From the line that contains "Expand the Bagagli da stiva dropdown" to the final line of the records below, print each line exactly and leave every picture out.

[Collected data]
....

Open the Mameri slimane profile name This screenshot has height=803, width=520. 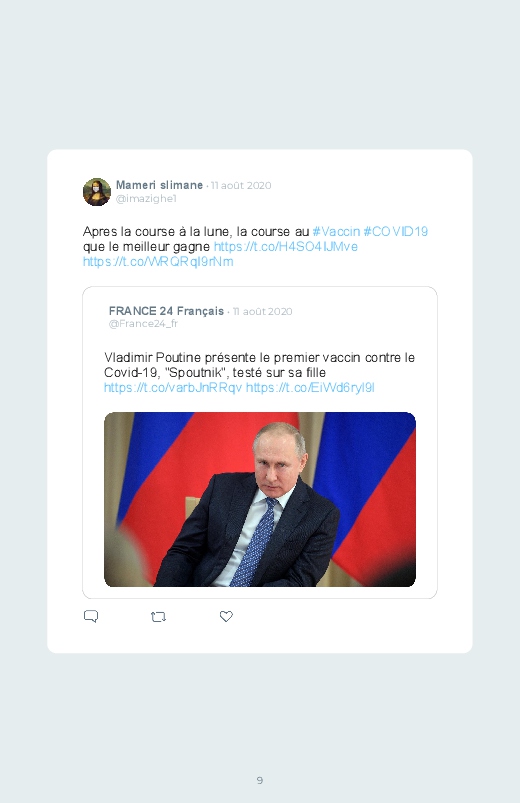coord(159,185)
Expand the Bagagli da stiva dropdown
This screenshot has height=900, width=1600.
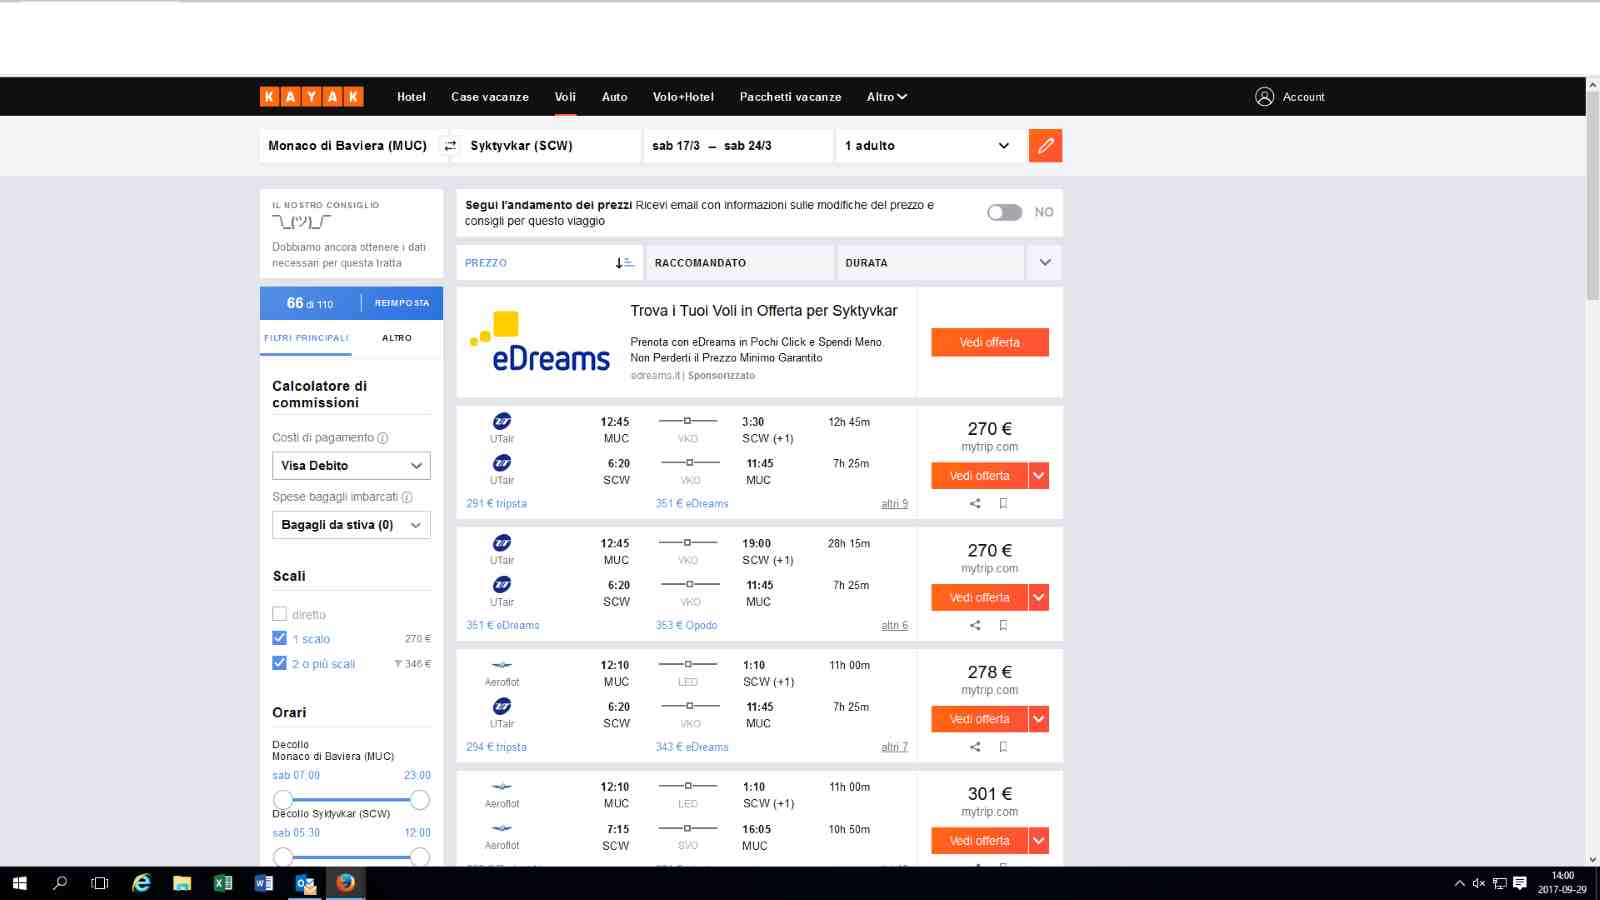pyautogui.click(x=351, y=525)
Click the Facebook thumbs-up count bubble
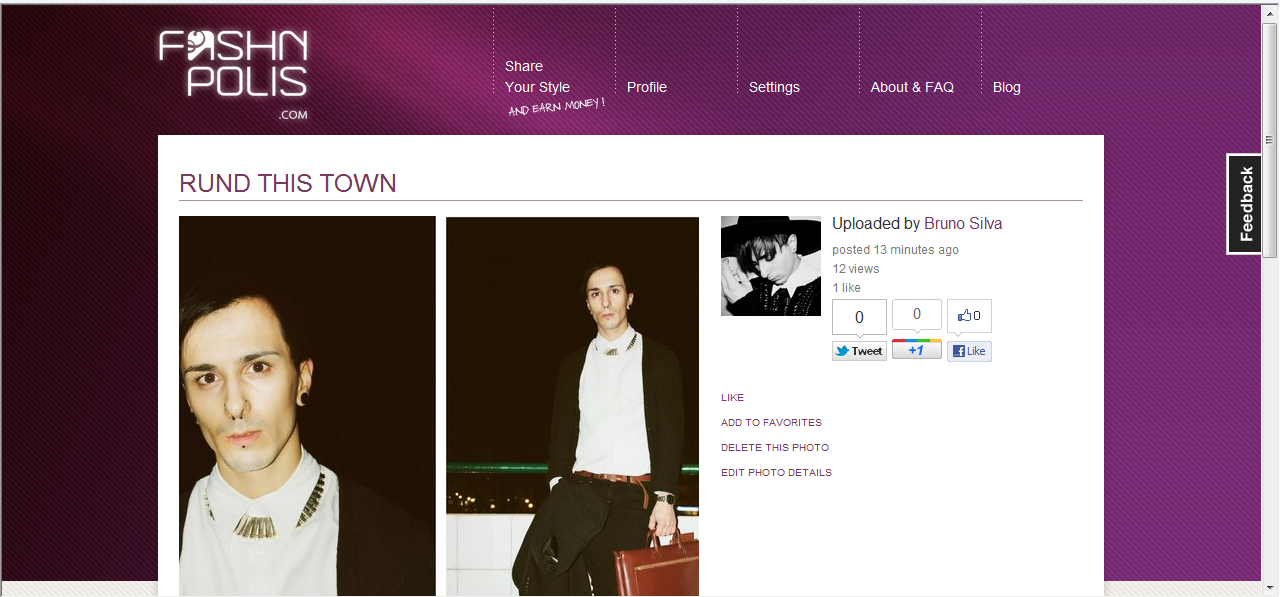This screenshot has height=597, width=1280. 969,316
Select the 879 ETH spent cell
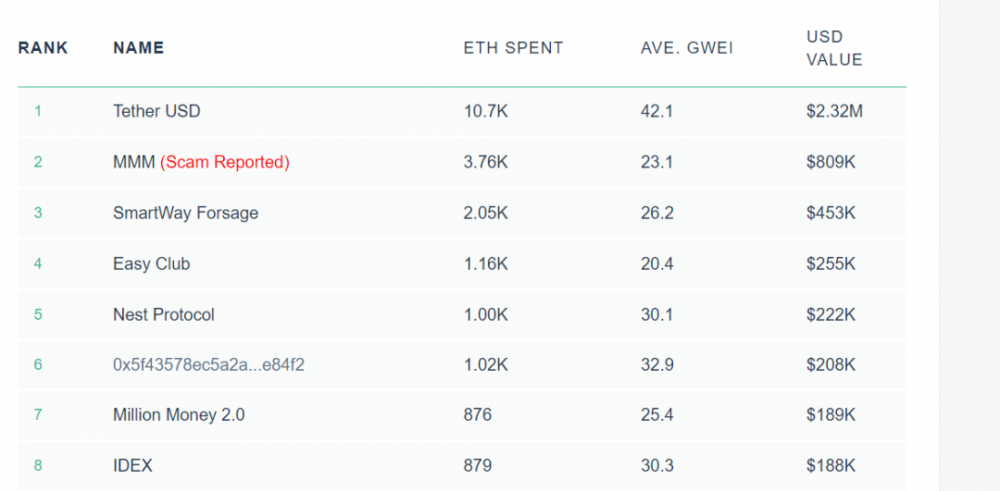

....

- _Answer for this exercise_:
Expand the Bagagli da stiva dropdown
This screenshot has height=900, width=1600.
pyautogui.click(x=351, y=525)
Click the Facebook thumbs-up count bubble
This screenshot has height=597, width=1280. 969,316
Select the 879 ETH spent cell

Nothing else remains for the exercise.